Use of Time-Resolved Flow Cytometry to Detect Metabolic Shifts in Cancer Cells

Flow cytometry is the process of passing cells individually through the path of a laser beam with the use of a fluidic stream that carries the cell suspension. With laser excitation, molecules that are labeled on the surface or interior of the cell will fluoresce. The fluorescence is detected and in turn used to make interpretations about cellular properties including phenotype, genotype, morphology, and other features. In this research we collect light scatter, fluorescence, and a parameter that is not found on conventional flow cytometers--the fluorescence lifetime. The lifetime is important because it is related to the time it takes for excited molecules to decay, which is affected by the cellular microenvironment. We use a specialty flow cytometer to measure this value (~ 1 – 20 nanoseconds). This research is focused on designing and optimizing the cytometry instrumentation needed for making fluorescence lifetime measurements.
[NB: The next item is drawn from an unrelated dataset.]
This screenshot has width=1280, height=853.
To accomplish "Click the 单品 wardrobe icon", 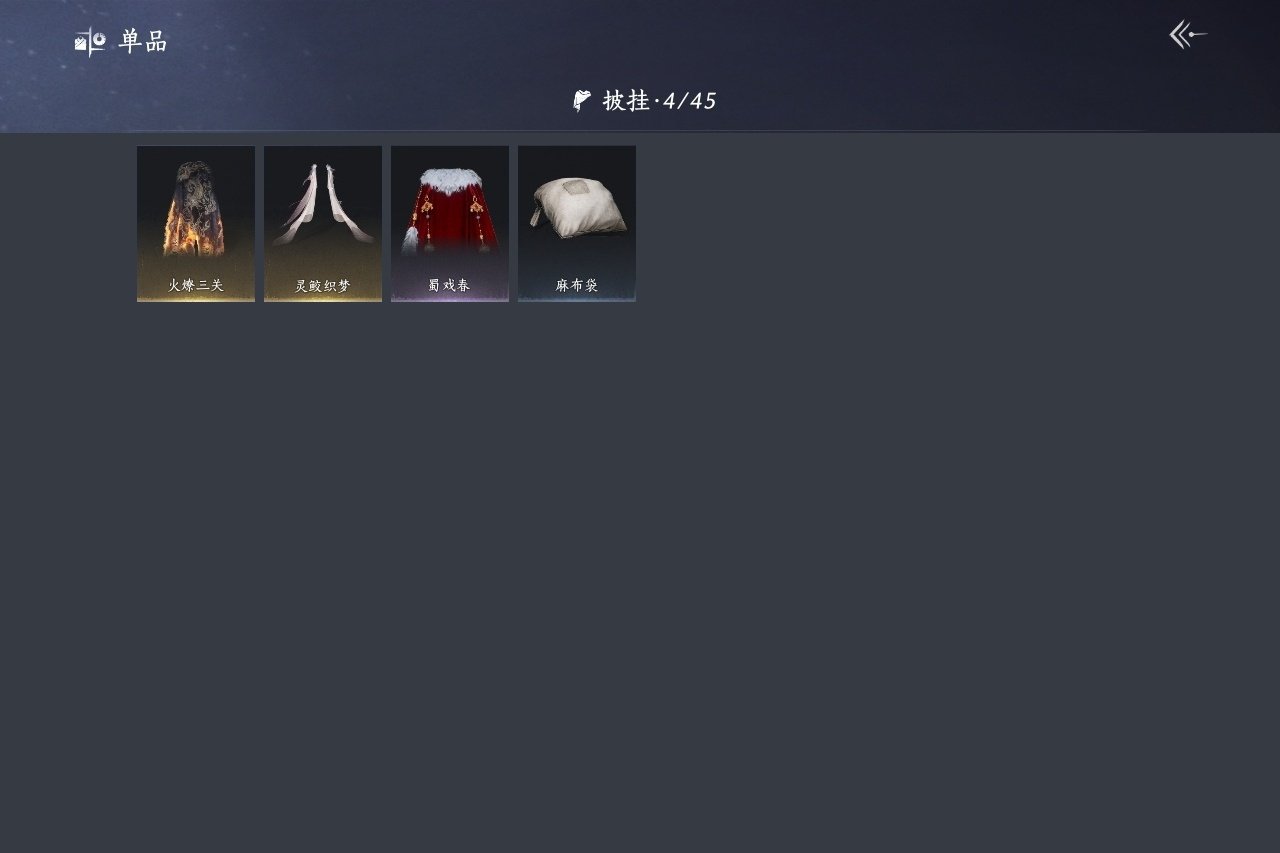I will (90, 41).
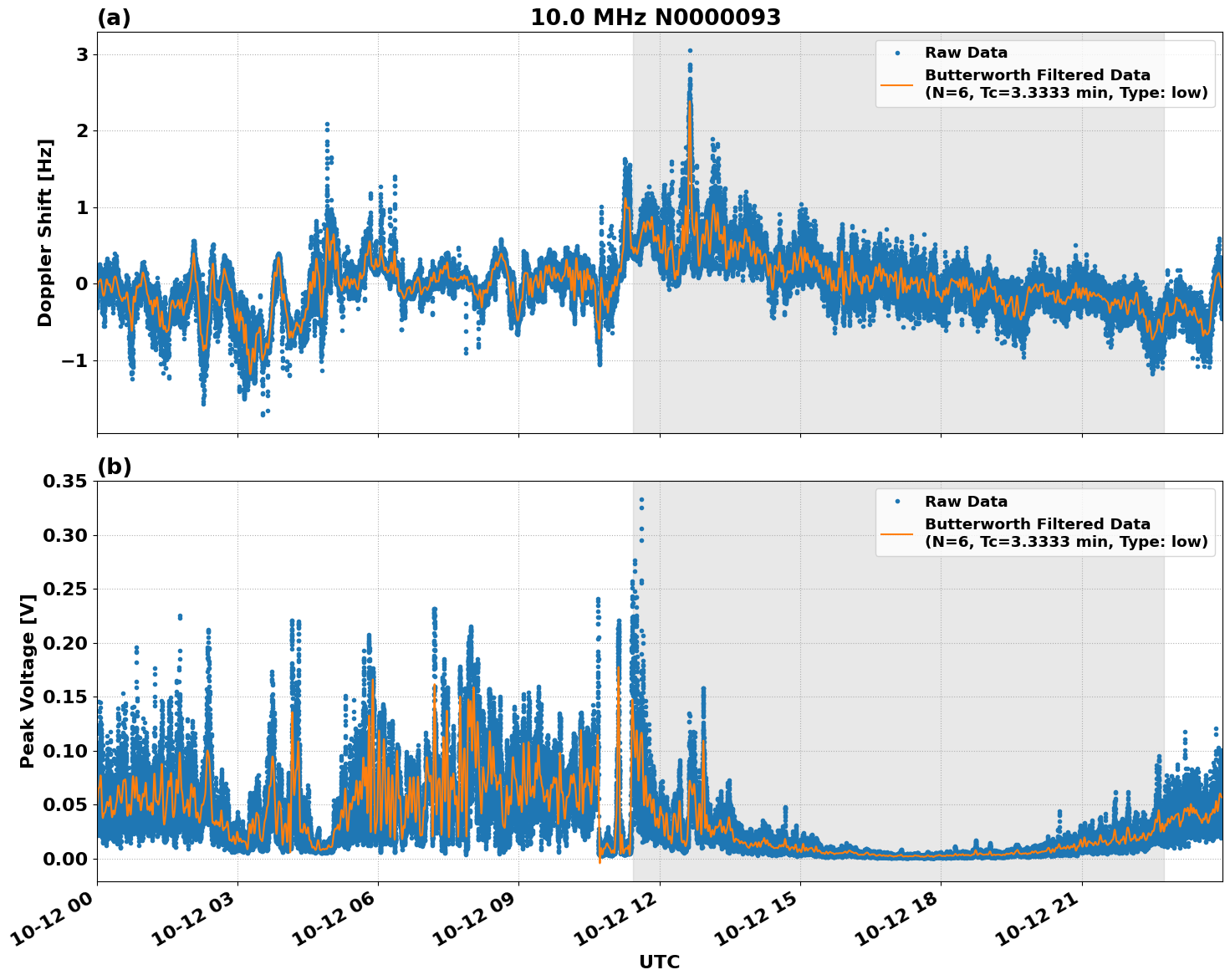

To test our system, we culture immortalized cancer cells and measure endogenous fluorescence from the excitation of naturally occurring intracellular molecules. The results we obtain are values of fluorescence lifetimes that shift depending on the cellular metabolism and that change depending on the cell type and metabolic pathway taken by the cancer cell. Our overall goal is to build a tool that will measure fluorescence from the naturally occurring species in the cell (e.g. the NADH metabolite) and look for alterations in the lifetime to identify metabolic shifts in a less invasive manner. At the same time, how the metabolic pathways change once that cancer cells are treated with a drug. And determine which the best treatment to that cancer cell is.